RNA isolation and library preparation

Total RNA was extracted with the QIAGEN RNeasy Micro Kit (Invitrogen, CA, USA). RNA purity and quantity were evaluated using a NanoDrop 2000 spectrophotometer (Thermo Fisher Scientific, USA). RNA integrity was measured with the Agilent 2100 Bioanalyzer (Agilent Technologies, Santa Clara, CA, USA). Libraries were constructed using the VAHTS Universal V6 RNA-seq Library Prep Kit. Transcriptome sequencing and analysis were performed by OE Biotech Co., Ltd. (Shanghai, China).

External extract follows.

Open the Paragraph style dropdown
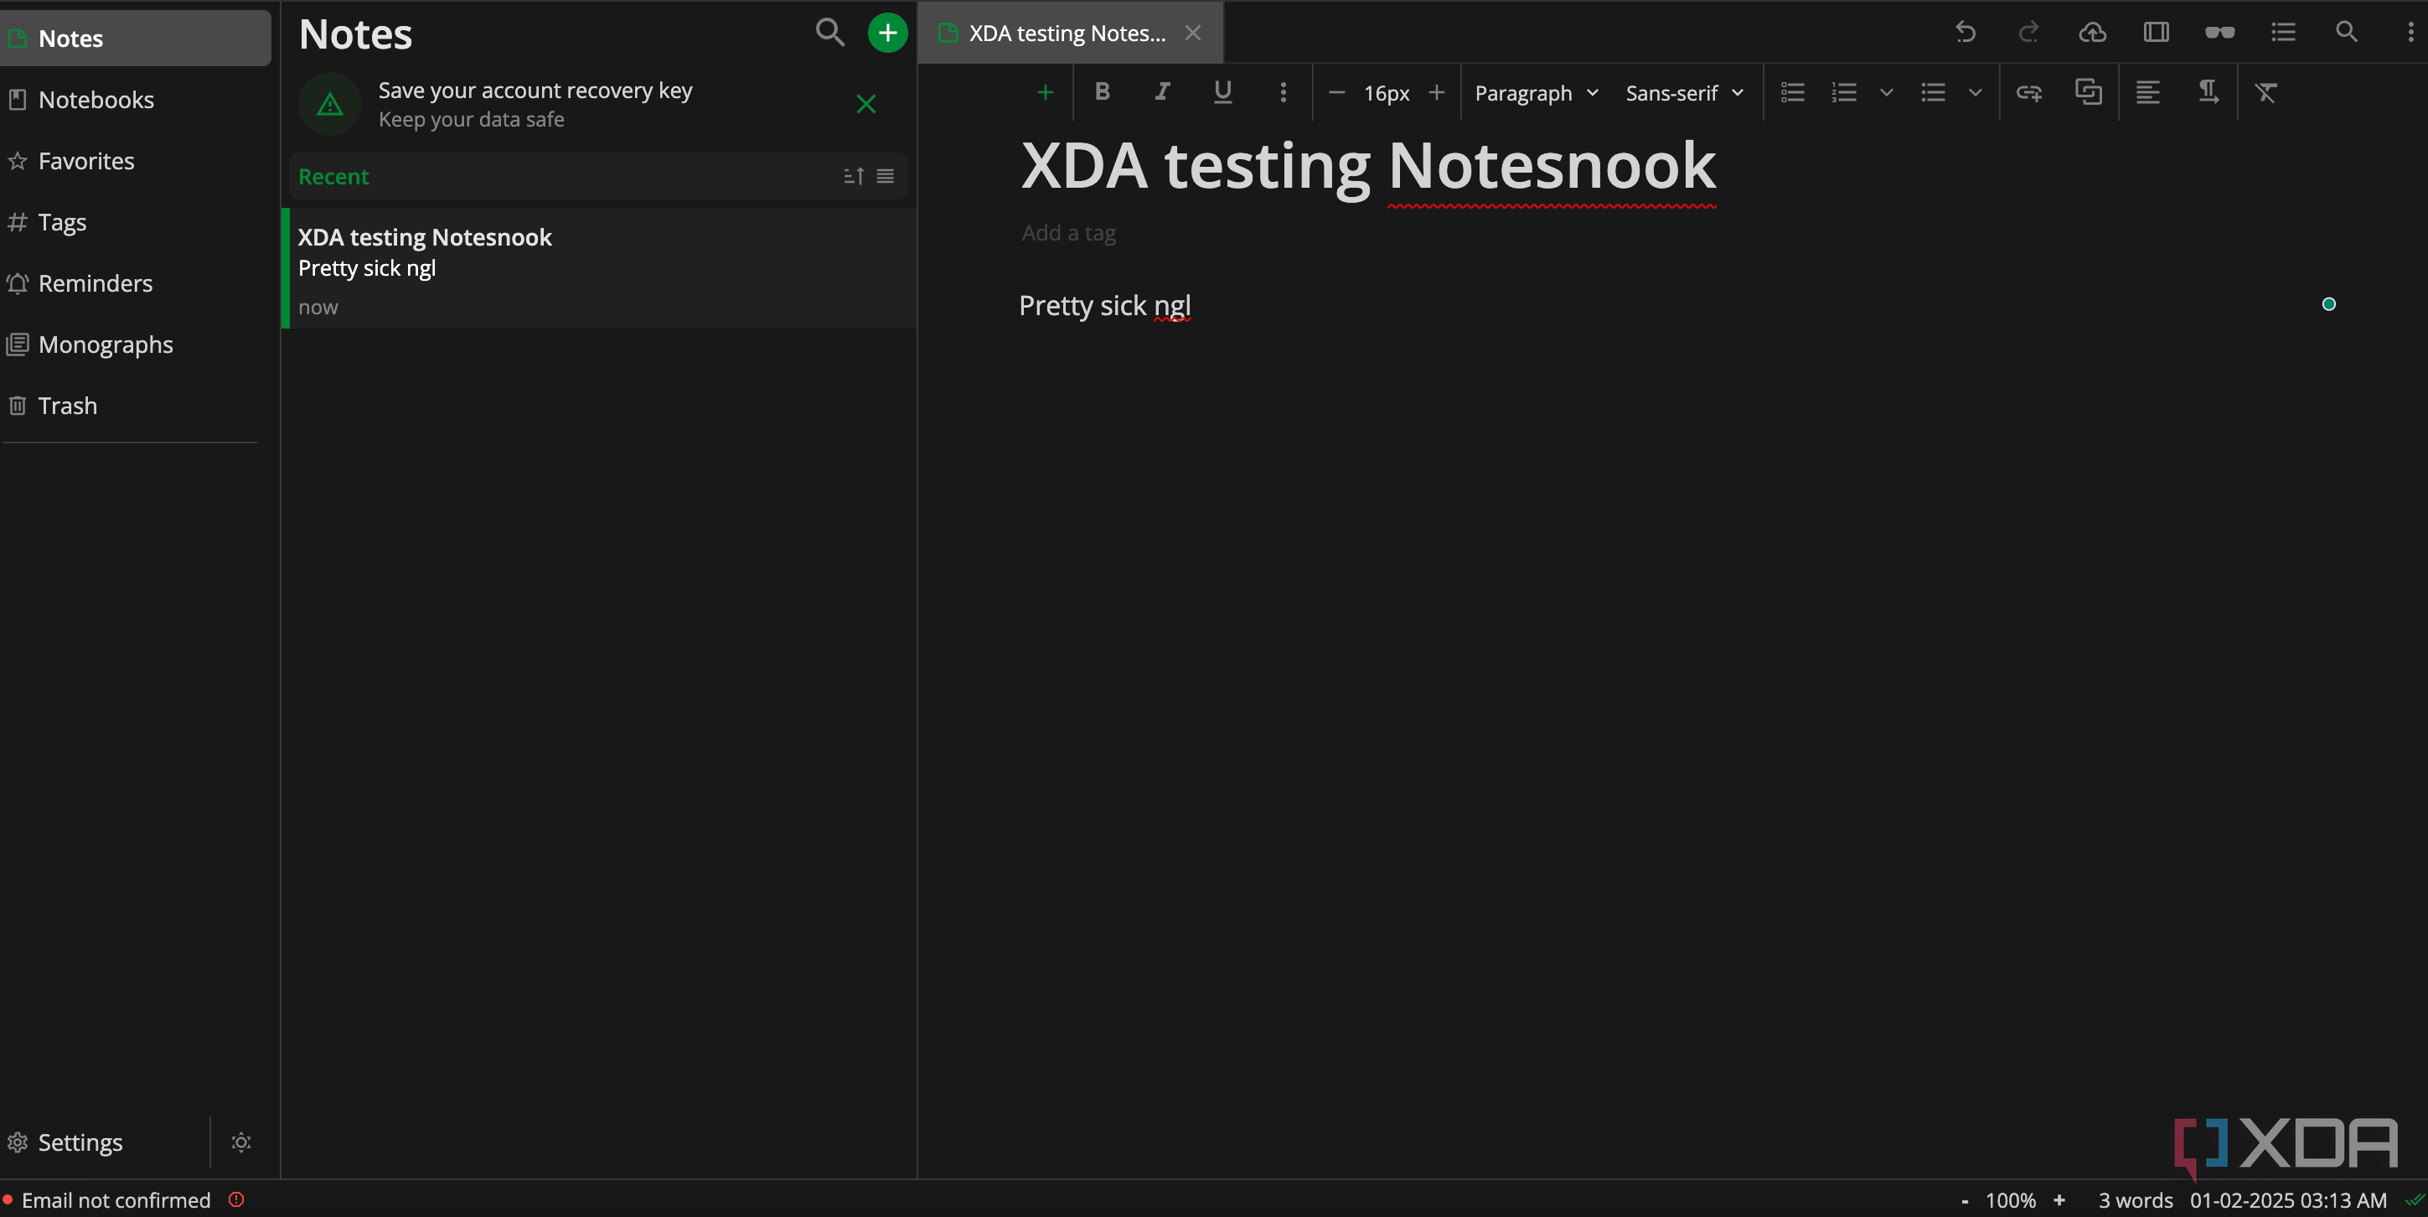This screenshot has height=1217, width=2428. pos(1536,92)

RNA sequencing and differentially expressed genes analysis

The libraries were sequenced using an Illumina NovaSeq 6000 platform, and 150 bp paired-end reads were generated. For each sample, approximately 50 M raw reads were generated. Raw reads in fastq format were processed using fastp39 and low-quality reads were removed. A total of 45 M clean reads for each sample were retained for further analysis. The clean reads were mapped to the reference genome using HISAT2 software40. Each gene’s FPKM41 was calculated, and its read counts were obtained using HTSeq-count42. Principal component analysis was performed to evaluate the biological duplication of the samples using the R (v 3.2.0).

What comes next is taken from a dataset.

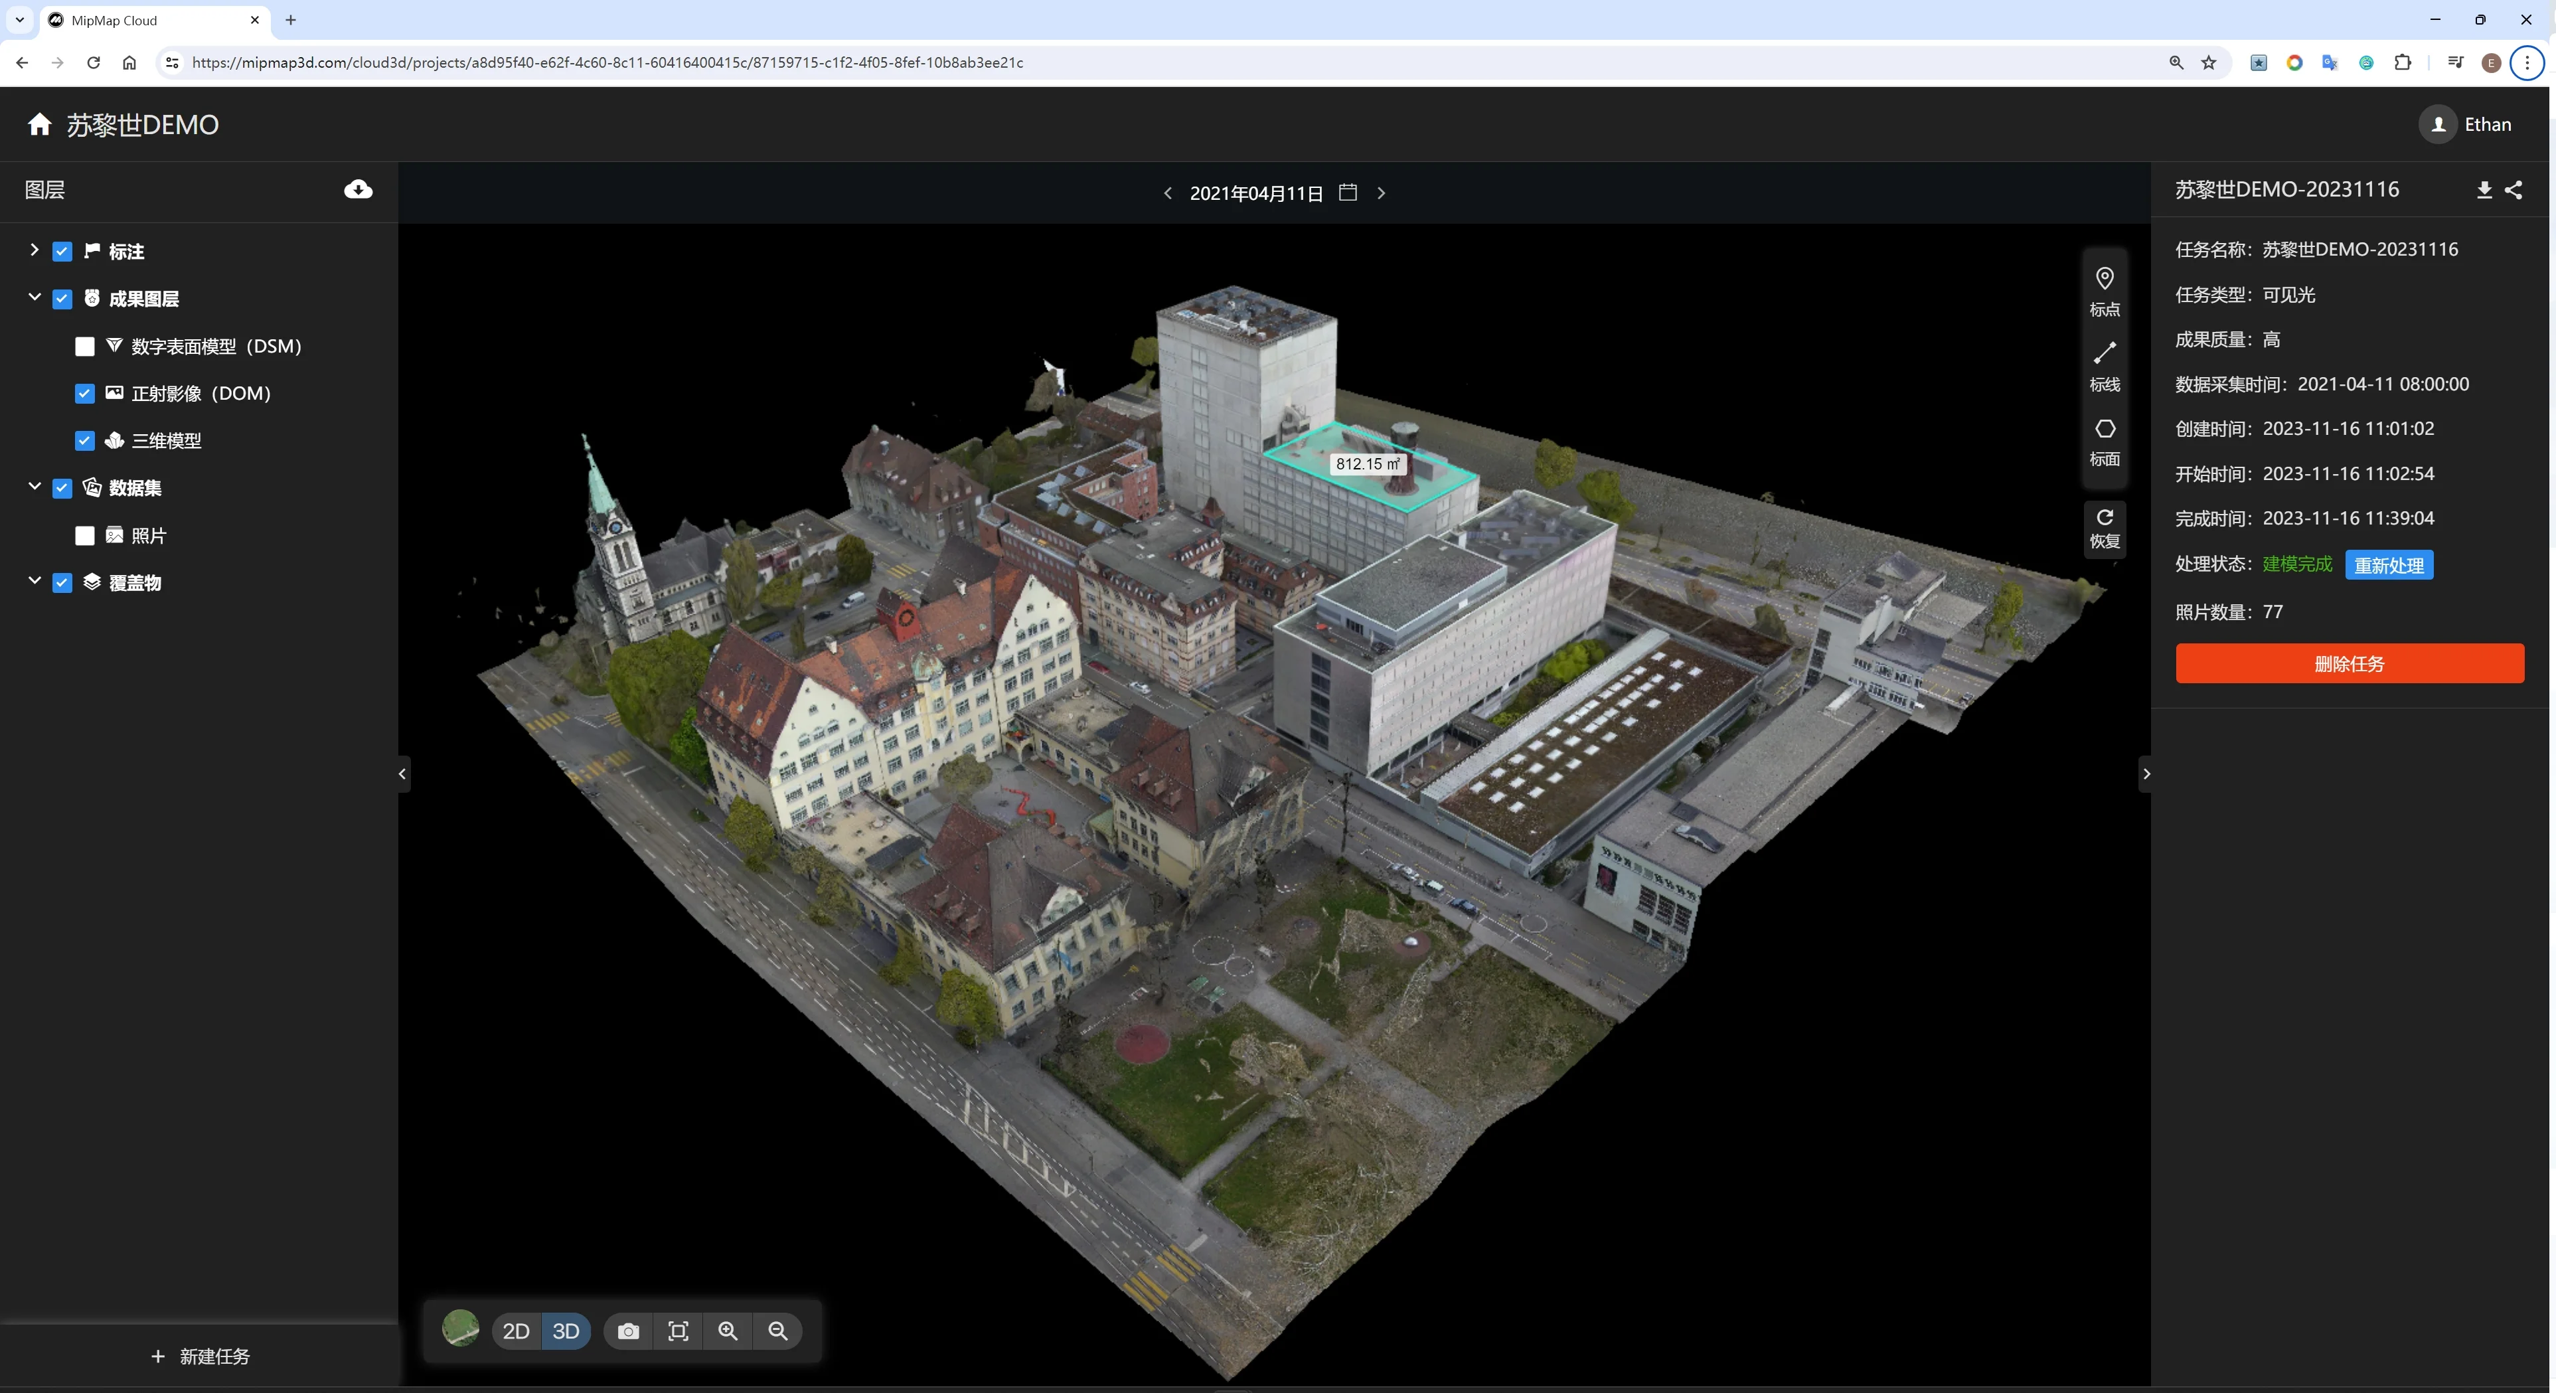Viewport: 2556px width, 1393px height.
Task: Uncheck the 正射影像 (DOM) layer
Action: 84,393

Differential expression analysis was performed utilizing DESeq243. Significant DEGs were defined as Q < 0.05, fold change >2, or fold change <0.5. Hierarchical cluster analysis of DEGs was performed using the R (v 3.2.0) to illustrate the expression patterns of genes among different groups and samples. A radar map of the top 30 genes was created using the R packet ggradar to illustrate the expression of the up- or down-regulated DEGs.

GO44 and KEGG pathway enrichment analyses45 of the DEGs were performed based on the hypergeometric distribution using the R (v 3.2.0) to identify significantly enriched terms. Column and bubble diagrams of the significant enrichment terms were drawn using the R (v 3.2.0).

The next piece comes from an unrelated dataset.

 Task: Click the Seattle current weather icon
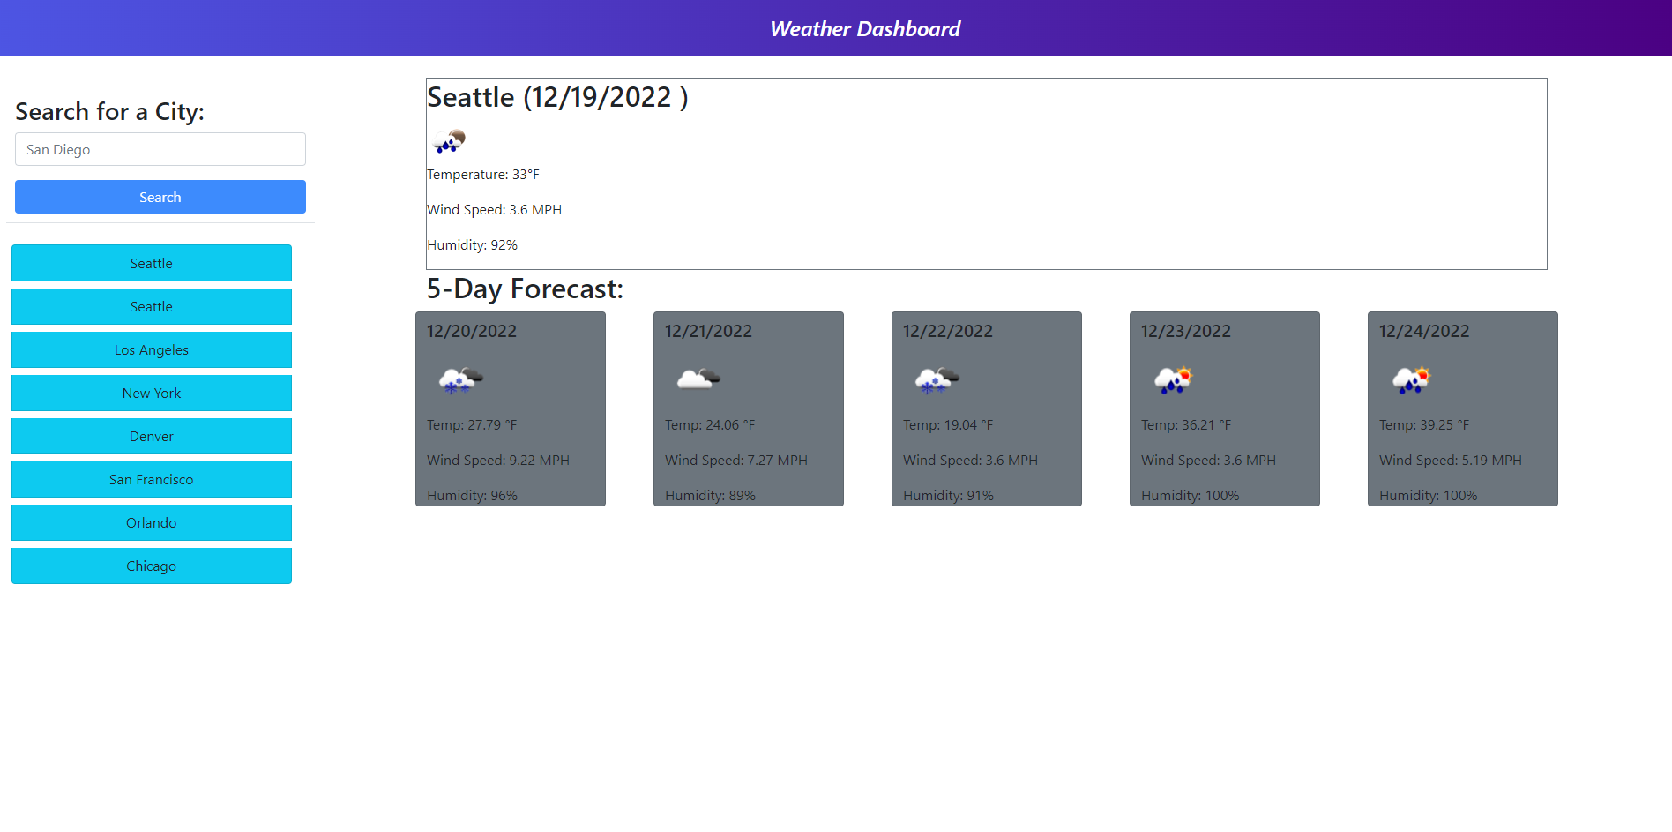[449, 140]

GSEA was carried out with GSEA software46,47. Genes were ranked according to their degree of differential expression between the two groups, using a predefined gene set. We tested whether the predefined gene set was enriched at the top or bottom of the ranking list.

Statistical analysis

All statistical analyses were performed using GraphPad Prism 9.5 (GraphPad Software, Inc., San Diego, CA, USA) and SPSS (version 22.0; SPSS Inc., Chicago, IL, USA). Comparisons were performed using two-tailed paired or unpaired Student’s t-test. The data in the boxplots are presented with the central mark indicating the median and the bottom and top edges of the box showing the 25th and 75th percentiles, respectively. The data in bar graphs are presented as the means ± SD. Group comparisons of categorical data were performed using Fisher’s exact test. The statistical significance threshold was set at p < 0.05.

Written informed consent statement and ethical approval

The study was conducted in accordance with all relevant ethical regulations including the Declaration of Helsinki the Declaration of Helsinki. All patients, their legally acceptable representatives, or both (if possible) provided written informed consent. This study was approved by the relevant Institutional Review Board of the First Affiliated Hospital, College of Medicine, Zhejiang University (approval number: 2019-1371). In accordance with the ‘Guidance of the Ministry of Science and Technology (MOST) for the Review and Approval of Human Genetic Resources’ in China, formal approval for the export of human genetic material or data was obtained from the relevant authorities.

Reporting summary

Further information on research design is available in the Nature Research Reporting Summary linked to this article.